Since the publication in 2011 of the National Lung Screening Trial (NLST) that found that screening for lung cancer with low-dose spiral CT imaging resulted in a 20 percent reduction in lung cancer deaths among 55-or-older heavy smokers, diagnostic imaging providers have watched and waited to see how the research might change the screening recommendations of the American Cancer Society. On Friday, the ACS came out in cautious favor of the test.
Because many payors look to the ACS’s recommendations for which tests to cover, the decision could open the door to greater coverage for low-dose spiral CT screening for lung cancer, one of the deadliest cancers among U.S. patients.
Patient advocacy group the Lung Cancer Alliance stated that it was pleased at the change in recommendations from the ACS and said it would now work on issues such how to deploy lung cancer screening responsibly and equitably, how to determine who else will benefit beyond the NLST population of older, heavy smokers, and how to get policymakers to include coverage for the test in federal and state health coverage. The Department of Veterans Affairs agreed to move forward on CT screening for veterans at high risk for lung cancer in 2012, but Medicare and Medicaid have not acted, and the test is not an “essential benefit” under the health plans created by the Affordable Care Act (aka, Obamacare).

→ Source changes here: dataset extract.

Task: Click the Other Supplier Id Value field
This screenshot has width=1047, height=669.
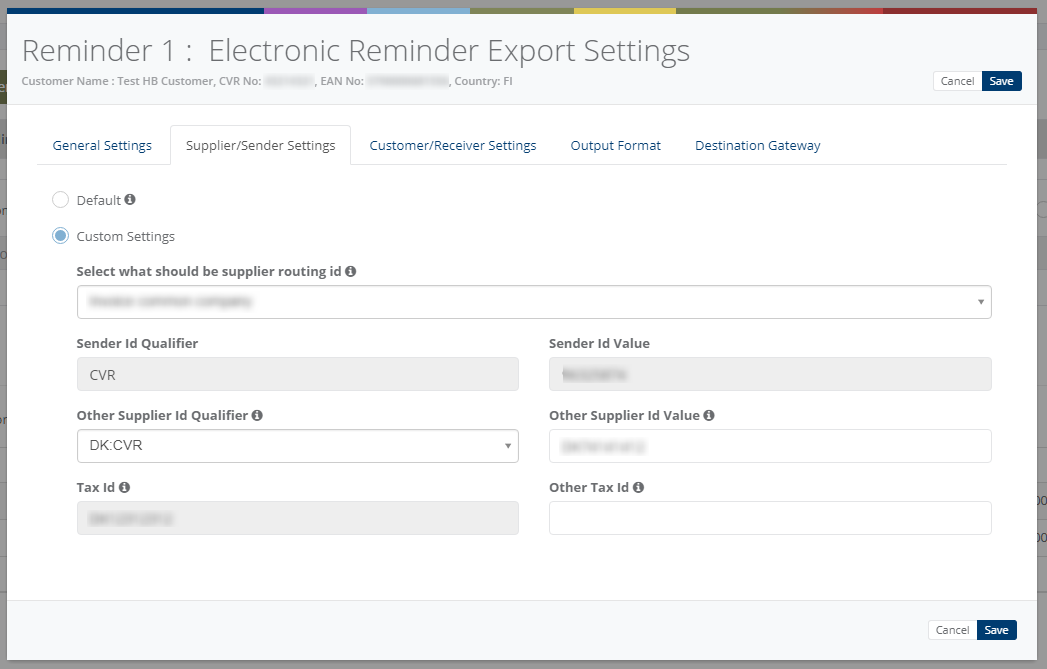Action: (770, 446)
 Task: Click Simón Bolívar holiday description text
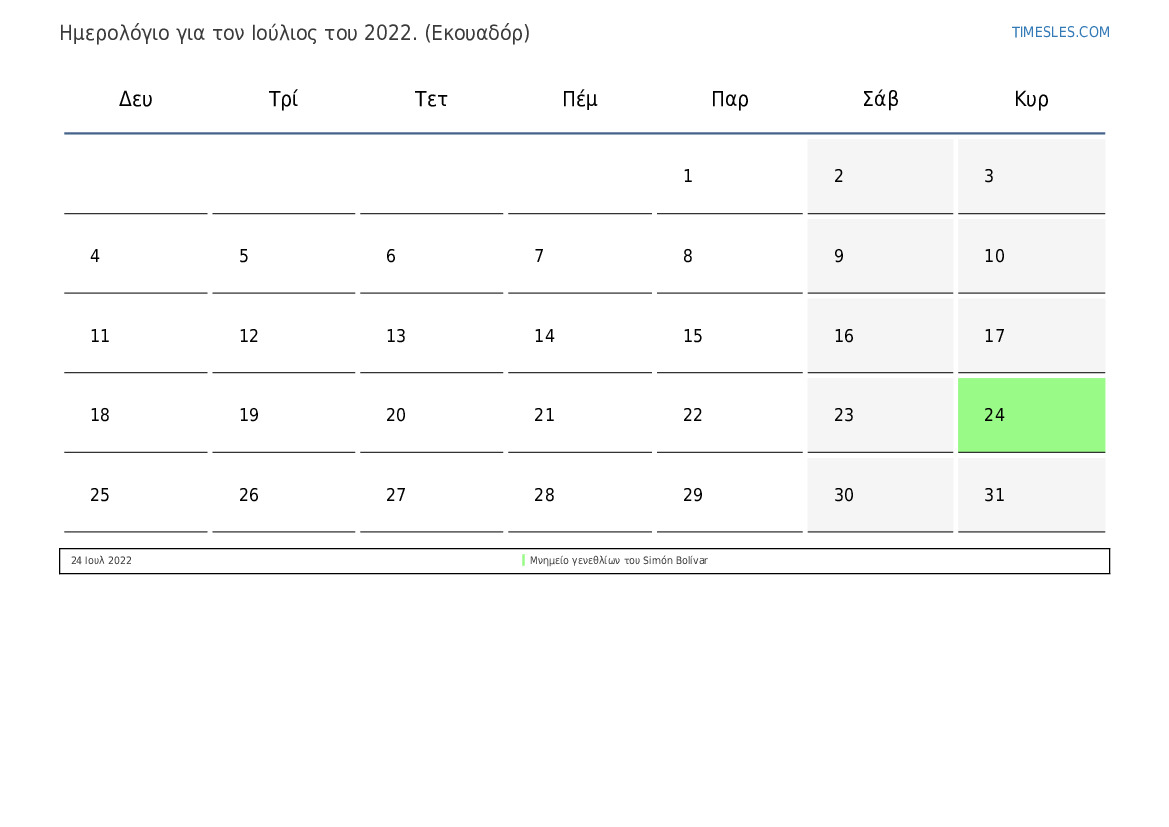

“This is important because we have already seen improvements in imaging and protocols since the screening rounds in the NLST were completed,” said James Mulshine, MD, LCA Board member and Associate Provost for Research at Rush University in the organization’s statement.
The American College of Radiology (ACR) said in its statement about the ACS recommendations that it is working on scientifically-based appropriate guidelines and practice standards. This will include guidelines on personel, equipment protocols and follow-up to ensure patients nationwide have uniform, quality care that will indeed save lives.
As ACS chief medical and scientific officer Otis W. Brawley, MD, FACP noted in his comments on the recommendation change, there is a significant risk that patients referred for follow up tests like invasive bronchoscopy or needle lung biopsy may be harmed by the follow up tests. In addition, patients could be harmed by treatment for small tumors that are technically cancer but are not the kind that would pose a threat to their health.
“Some have interpreted the NLST as showing that for every 5 to 6 lives saved from lung cancer, 1 life was lost due to screening and the additional diagnostic procedures,” Dr. Brawley noted.
Many imaging providers are of course already offering the test following the guidelines of the NSLT and the recommendations of the National Comprehensive Cancer Network (NCCN) and the American Association of Thoracic Surgeons (AATS) — early endorsers of the test.
Wellpoint was the first private payor to begin covering the test after the publication of the NSLT results, and patients willing to pay cash have long been able to get discounted CT lung cancer screening for as little as a few hundred dollars plus the radiologists reading fee from well-respected hospital systems. (A 2011 Kaiser Health News article criticized the practice as being potentially self-serving as the hospital systems did stand to benefit from any needed follow-up testing or cancer treatment.)According to the LCA,160,000 people a year are dying of lung cancer, which is close to a third of all cancer deaths in the United States. There is clearly a significant opportunity in providing a test that could reduce this number, but the ACR urges patience and responsibly offering the test only in accordance with strict, research-based guidelines that may take up to a year for the College to develop.
“CT lung cancer screening is appropriate when performed in the context of careful patient selection and follow-up,” it stated. “We urge patience and support while the guidelines and standards infrastructure to create a safe, sustainable, and effective lung cancer screening program is created and put in place.”